E. Schoenborn

E. Schoenborn

Emily Schoenborn, Sports Writer

Communication is an accumulation of every sense, not just sound. Everything from the ripples in a lake to the vibration of railings to the heavy warmth of the sun all help create the song of life by giving it a certain tangibility. The rhythm is slow and hardly noticeable, but if you pay close attention, you can see how each blade of grass dances in unison, how each drop of rain falls into a pattern, and how every person connects in silence. There is a certain flow to society that is silent, yet universally heard. This wave of normalcy keeps the complicated, intertwining dance of society going, so life is grueling for those who don’t understand it. A Silent Voice is a Japanese film that shows the struggle of finding self hatred in the lack of understanding society’s silent rules.

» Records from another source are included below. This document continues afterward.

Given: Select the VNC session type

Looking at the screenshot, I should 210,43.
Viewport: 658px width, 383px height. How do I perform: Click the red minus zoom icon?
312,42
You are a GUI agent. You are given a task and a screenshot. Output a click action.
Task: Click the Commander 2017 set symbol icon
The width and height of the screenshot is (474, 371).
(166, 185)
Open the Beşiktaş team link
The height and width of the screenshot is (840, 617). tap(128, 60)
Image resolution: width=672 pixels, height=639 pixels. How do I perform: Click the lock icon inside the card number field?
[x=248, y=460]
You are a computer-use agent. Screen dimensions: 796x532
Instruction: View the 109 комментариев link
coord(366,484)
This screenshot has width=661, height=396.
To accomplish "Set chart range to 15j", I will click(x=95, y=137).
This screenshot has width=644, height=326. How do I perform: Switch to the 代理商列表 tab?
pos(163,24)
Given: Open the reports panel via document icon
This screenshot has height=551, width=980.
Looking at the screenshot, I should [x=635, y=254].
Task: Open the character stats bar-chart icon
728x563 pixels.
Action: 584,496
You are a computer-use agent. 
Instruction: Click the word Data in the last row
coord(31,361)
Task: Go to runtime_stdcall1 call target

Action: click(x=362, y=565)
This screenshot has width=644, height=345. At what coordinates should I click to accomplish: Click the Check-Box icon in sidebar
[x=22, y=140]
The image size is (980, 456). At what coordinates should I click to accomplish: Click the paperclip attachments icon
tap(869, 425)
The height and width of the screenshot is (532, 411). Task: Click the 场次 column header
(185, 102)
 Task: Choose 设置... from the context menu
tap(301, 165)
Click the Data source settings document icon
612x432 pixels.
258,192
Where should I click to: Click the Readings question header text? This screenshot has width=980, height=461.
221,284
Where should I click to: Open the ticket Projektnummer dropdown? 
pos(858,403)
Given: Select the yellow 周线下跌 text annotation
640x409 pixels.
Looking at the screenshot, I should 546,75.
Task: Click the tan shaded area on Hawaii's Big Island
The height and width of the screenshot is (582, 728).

The film follows the broken boy Shōya Ishida who’s friends isolate him after Shōko Nishimiya transfers schools in elementary. For years Ishida torments himself, believing he doesn’t deserve happiness after bullying Nishimiya for being deaf. After a long awaited reunion, Ishida apologizes to Nishimiya in sign language, admitting he learned it in hopes to apologize and reconnect with her one day. While the story is incredibly written, Yoshitoki Ōima focuses more on how it makes you feel, purposely muddying the plot to form emotions of anxiety or abandonment. By doing this, you can relate with Nishimiya having to rely on picture rather than the voice of the film.